# Exercise aim
Rewrite the material below, replacing each "How do I perform" with "How can I carry out" and keeping every other word and character the same.
--------------------------------
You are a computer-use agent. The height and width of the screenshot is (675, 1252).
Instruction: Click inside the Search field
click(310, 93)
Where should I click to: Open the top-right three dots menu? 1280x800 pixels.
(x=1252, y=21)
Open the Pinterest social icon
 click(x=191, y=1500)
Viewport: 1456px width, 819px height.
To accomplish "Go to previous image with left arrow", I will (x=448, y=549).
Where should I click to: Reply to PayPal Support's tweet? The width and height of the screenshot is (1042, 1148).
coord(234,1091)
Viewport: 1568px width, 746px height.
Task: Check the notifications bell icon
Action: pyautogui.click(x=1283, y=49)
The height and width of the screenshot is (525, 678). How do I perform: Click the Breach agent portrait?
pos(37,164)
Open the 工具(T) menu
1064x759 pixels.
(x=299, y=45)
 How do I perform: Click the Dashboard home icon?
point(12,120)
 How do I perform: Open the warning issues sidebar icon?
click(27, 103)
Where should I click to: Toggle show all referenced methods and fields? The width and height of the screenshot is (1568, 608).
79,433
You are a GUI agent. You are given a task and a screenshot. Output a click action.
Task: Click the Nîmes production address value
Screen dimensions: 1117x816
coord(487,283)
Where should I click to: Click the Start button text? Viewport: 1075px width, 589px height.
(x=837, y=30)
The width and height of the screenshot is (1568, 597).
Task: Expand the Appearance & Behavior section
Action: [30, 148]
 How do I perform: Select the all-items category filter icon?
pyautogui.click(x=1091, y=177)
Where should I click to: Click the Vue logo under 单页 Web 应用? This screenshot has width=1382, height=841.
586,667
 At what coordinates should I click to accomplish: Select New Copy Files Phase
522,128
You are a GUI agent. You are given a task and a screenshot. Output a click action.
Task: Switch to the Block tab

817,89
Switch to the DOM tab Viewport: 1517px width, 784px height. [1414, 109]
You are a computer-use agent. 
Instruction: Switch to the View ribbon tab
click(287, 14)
--------------------------------
# Output of the task
You are a computer-use agent. The height and width of the screenshot is (675, 1252).
Instruction: Click inside the Search field
click(310, 93)
Where should I click to: Open the top-right three dots menu? 1280x800 pixels.
(x=1252, y=21)
Open the Pinterest social icon
 click(x=191, y=1500)
Viewport: 1456px width, 819px height.
To accomplish "Go to previous image with left arrow", I will (x=448, y=549).
Where should I click to: Reply to PayPal Support's tweet? The width and height of the screenshot is (1042, 1148).
coord(234,1091)
Viewport: 1568px width, 746px height.
Task: Check the notifications bell icon
Action: pyautogui.click(x=1283, y=49)
The height and width of the screenshot is (525, 678). How can I carry out: Click the Breach agent portrait?
pos(37,164)
Open the 工具(T) menu
1064x759 pixels.
(x=299, y=45)
 How can I carry out: Click the Dashboard home icon?
point(12,120)
 How can I carry out: Open the warning issues sidebar icon?
click(27, 103)
Where should I click to: Toggle show all referenced methods and fields? The width and height of the screenshot is (1568, 608).
79,433
You are a GUI agent. You are given a task and a screenshot. Output a click action.
Task: Click the Nîmes production address value
Screen dimensions: 1117x816
coord(487,283)
Where should I click to: Click the Start button text? Viewport: 1075px width, 589px height.
(x=837, y=30)
The width and height of the screenshot is (1568, 597).
Task: Expand the Appearance & Behavior section
Action: [30, 148]
 How can I carry out: Select the all-items category filter icon?
pyautogui.click(x=1091, y=177)
Where should I click to: Click the Vue logo under 单页 Web 应用? This screenshot has width=1382, height=841.
586,667
 At what coordinates should I click to accomplish: Select New Copy Files Phase
522,128
You are a GUI agent. You are given a task and a screenshot. Output a click action.
Task: Switch to the Block tab

817,89
Switch to the DOM tab Viewport: 1517px width, 784px height. [1414, 109]
You are a computer-use agent. 
Instruction: Switch to the View ribbon tab
click(287, 14)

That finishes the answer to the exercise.